Reproduce the lines below exactly. Skip images.
----------------------------------------
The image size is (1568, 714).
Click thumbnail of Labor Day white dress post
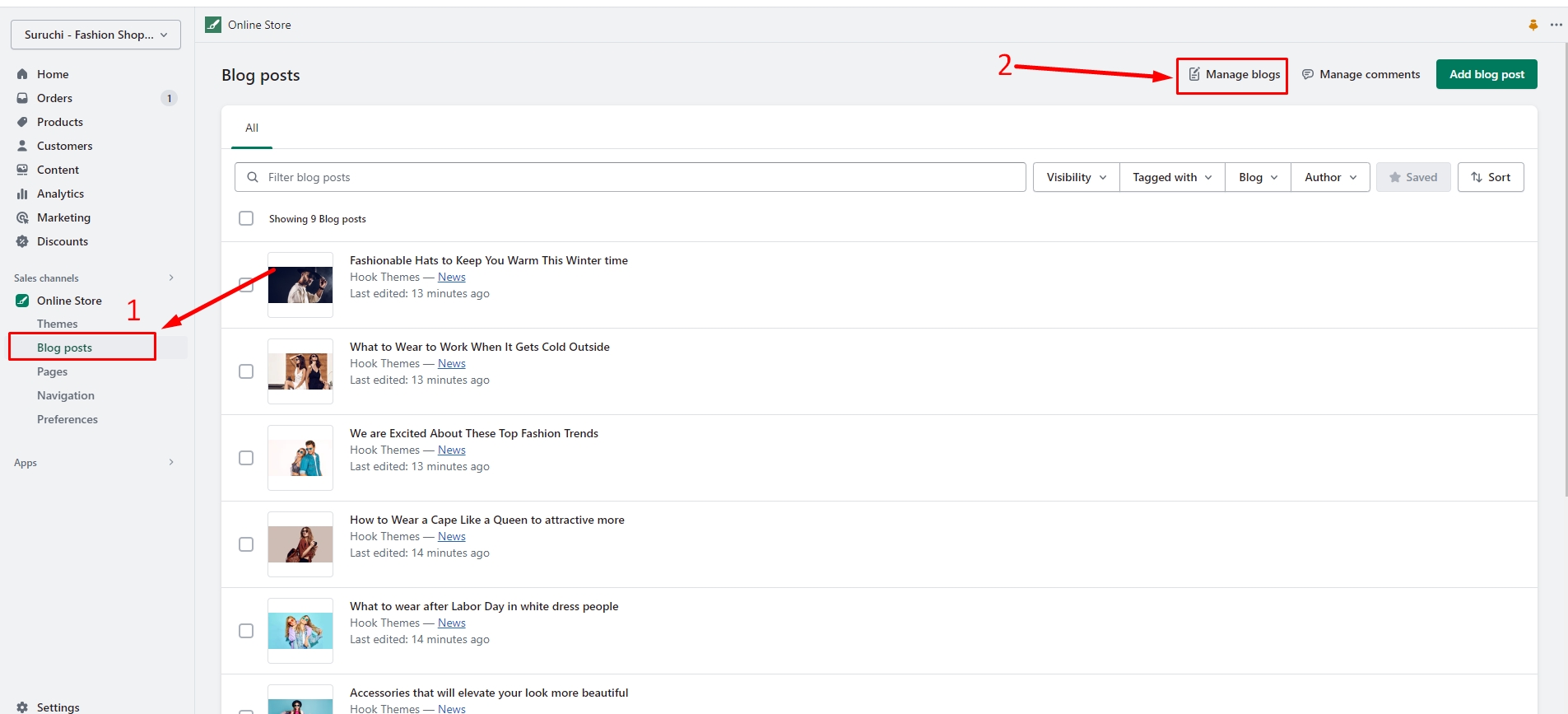pyautogui.click(x=300, y=631)
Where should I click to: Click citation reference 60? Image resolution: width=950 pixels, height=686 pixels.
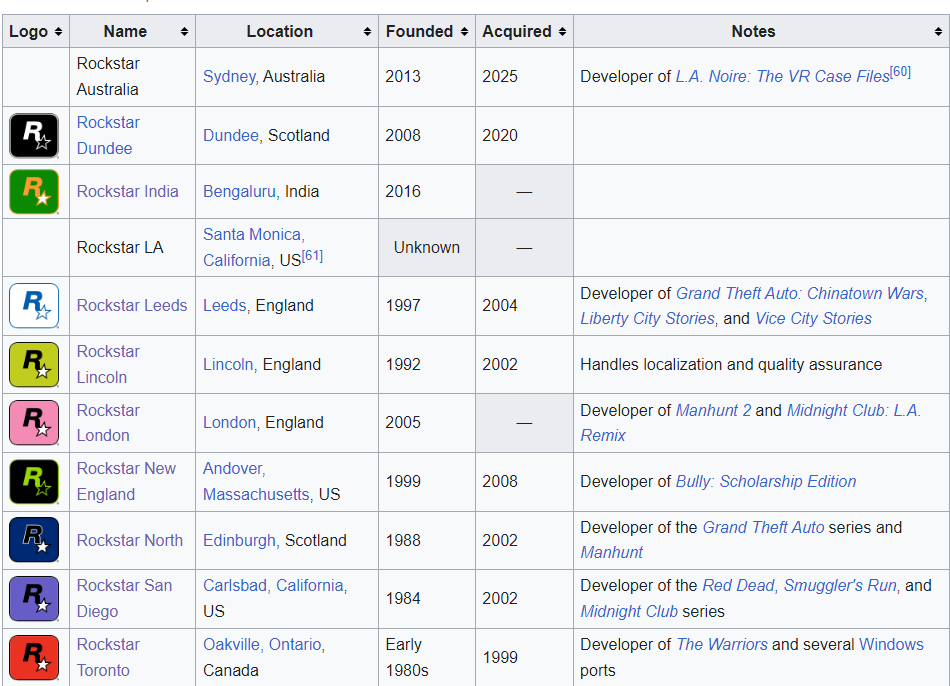click(x=900, y=71)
----------------------------------------
> _Response to this exercise_:
The image size is (1568, 714).
Click thumbnail of Labor Day white dress post
pyautogui.click(x=300, y=631)
Where should I click to: Click citation reference 60? Image resolution: width=950 pixels, height=686 pixels.
click(x=900, y=71)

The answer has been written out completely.